> **Task objective**: Take the records below and copy them exactly.
*** Given entries Section Begins ***
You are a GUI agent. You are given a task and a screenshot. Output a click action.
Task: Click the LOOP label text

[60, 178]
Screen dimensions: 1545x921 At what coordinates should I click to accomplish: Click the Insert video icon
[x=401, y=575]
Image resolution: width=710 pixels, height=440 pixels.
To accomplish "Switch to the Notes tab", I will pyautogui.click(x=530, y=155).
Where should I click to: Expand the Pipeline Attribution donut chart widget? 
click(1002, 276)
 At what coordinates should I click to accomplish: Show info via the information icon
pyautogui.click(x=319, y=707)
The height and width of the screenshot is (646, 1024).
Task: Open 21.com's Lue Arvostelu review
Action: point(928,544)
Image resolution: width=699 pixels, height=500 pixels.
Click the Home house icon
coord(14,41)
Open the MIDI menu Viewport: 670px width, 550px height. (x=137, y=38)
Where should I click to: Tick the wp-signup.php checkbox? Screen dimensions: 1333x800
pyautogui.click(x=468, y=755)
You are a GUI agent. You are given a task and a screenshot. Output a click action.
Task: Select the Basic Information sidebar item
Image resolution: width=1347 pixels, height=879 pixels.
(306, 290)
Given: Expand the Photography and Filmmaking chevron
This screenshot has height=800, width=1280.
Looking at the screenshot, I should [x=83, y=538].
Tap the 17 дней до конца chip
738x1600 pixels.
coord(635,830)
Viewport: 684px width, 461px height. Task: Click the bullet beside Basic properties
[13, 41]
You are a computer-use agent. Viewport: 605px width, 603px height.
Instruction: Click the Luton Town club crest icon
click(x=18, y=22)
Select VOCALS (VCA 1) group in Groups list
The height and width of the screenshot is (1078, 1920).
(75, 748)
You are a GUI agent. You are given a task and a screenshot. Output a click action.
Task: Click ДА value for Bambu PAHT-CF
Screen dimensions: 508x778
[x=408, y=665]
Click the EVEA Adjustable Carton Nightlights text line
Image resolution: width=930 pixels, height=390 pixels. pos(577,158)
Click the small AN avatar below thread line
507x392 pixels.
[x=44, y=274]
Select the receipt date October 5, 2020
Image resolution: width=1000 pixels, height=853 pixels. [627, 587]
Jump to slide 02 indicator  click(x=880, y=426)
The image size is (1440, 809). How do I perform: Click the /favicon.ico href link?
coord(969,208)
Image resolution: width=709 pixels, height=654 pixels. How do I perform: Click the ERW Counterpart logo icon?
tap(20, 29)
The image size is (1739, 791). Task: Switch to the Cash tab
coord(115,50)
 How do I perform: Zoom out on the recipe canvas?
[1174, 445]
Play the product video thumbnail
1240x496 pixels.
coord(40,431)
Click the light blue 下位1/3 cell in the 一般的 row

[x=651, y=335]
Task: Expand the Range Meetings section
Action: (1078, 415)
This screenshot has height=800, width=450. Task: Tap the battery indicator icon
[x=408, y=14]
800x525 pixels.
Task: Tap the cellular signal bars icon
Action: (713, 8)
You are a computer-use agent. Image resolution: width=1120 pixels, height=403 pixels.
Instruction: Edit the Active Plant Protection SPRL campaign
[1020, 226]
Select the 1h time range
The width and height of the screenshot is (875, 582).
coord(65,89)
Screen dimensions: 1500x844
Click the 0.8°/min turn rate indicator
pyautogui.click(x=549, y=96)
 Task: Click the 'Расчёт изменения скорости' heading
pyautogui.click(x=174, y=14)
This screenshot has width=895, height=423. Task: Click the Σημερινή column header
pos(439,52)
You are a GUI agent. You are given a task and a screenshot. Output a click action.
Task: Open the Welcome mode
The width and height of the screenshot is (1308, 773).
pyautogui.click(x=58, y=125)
*** Given entries Section Ends ***
> **Reply**:
You are a GUI agent. You are given a task and a screenshot. Output a click action.
Task: Click the LOOP label text

[60, 178]
Screen dimensions: 1545x921 At what coordinates should I click to accomplish: Click the Insert video icon
[x=401, y=575]
Image resolution: width=710 pixels, height=440 pixels.
To accomplish "Switch to the Notes tab", I will pyautogui.click(x=530, y=155).
Where should I click to: Expand the Pipeline Attribution donut chart widget? 
click(1002, 276)
 At what coordinates should I click to accomplish: Show info via the information icon
pyautogui.click(x=319, y=707)
The height and width of the screenshot is (646, 1024).
Task: Open 21.com's Lue Arvostelu review
Action: point(928,544)
Image resolution: width=699 pixels, height=500 pixels.
Click the Home house icon
coord(14,41)
Open the MIDI menu Viewport: 670px width, 550px height. (x=137, y=38)
Where should I click to: Tick the wp-signup.php checkbox? Screen dimensions: 1333x800
pyautogui.click(x=468, y=755)
You are a GUI agent. You are given a task and a screenshot. Output a click action.
Task: Select the Basic Information sidebar item
Image resolution: width=1347 pixels, height=879 pixels.
(306, 290)
Given: Expand the Photography and Filmmaking chevron
This screenshot has height=800, width=1280.
Looking at the screenshot, I should [x=83, y=538].
Tap the 17 дней до конца chip
738x1600 pixels.
coord(635,830)
Viewport: 684px width, 461px height. Task: Click the bullet beside Basic properties
[13, 41]
You are a computer-use agent. Viewport: 605px width, 603px height.
Instruction: Click the Luton Town club crest icon
click(x=18, y=22)
Select VOCALS (VCA 1) group in Groups list
The height and width of the screenshot is (1078, 1920).
(75, 748)
You are a GUI agent. You are given a task and a screenshot. Output a click action.
Task: Click ДА value for Bambu PAHT-CF
Screen dimensions: 508x778
[x=408, y=665]
Click the EVEA Adjustable Carton Nightlights text line
Image resolution: width=930 pixels, height=390 pixels. pos(577,158)
Click the small AN avatar below thread line
507x392 pixels.
[x=44, y=274]
Select the receipt date October 5, 2020
Image resolution: width=1000 pixels, height=853 pixels. [627, 587]
Jump to slide 02 indicator  click(x=880, y=426)
The image size is (1440, 809). How do I perform: Click the /favicon.ico href link?
coord(969,208)
Image resolution: width=709 pixels, height=654 pixels. How do I perform: Click the ERW Counterpart logo icon?
tap(20, 29)
The image size is (1739, 791). Task: Switch to the Cash tab
coord(115,50)
 How do I perform: Zoom out on the recipe canvas?
[1174, 445]
Play the product video thumbnail
1240x496 pixels.
coord(40,431)
Click the light blue 下位1/3 cell in the 一般的 row

[x=651, y=335]
Task: Expand the Range Meetings section
Action: (1078, 415)
This screenshot has height=800, width=450. Task: Tap the battery indicator icon
[x=408, y=14]
800x525 pixels.
Task: Tap the cellular signal bars icon
Action: (713, 8)
You are a computer-use agent. Image resolution: width=1120 pixels, height=403 pixels.
Instruction: Edit the Active Plant Protection SPRL campaign
[1020, 226]
Select the 1h time range
The width and height of the screenshot is (875, 582).
coord(65,89)
Screen dimensions: 1500x844
Click the 0.8°/min turn rate indicator
pyautogui.click(x=549, y=96)
 Task: Click the 'Расчёт изменения скорости' heading
pyautogui.click(x=174, y=14)
This screenshot has width=895, height=423. Task: Click the Σημερινή column header
pos(439,52)
You are a GUI agent. You are given a task and a screenshot. Output a click action.
Task: Open the Welcome mode
The width and height of the screenshot is (1308, 773).
pyautogui.click(x=58, y=125)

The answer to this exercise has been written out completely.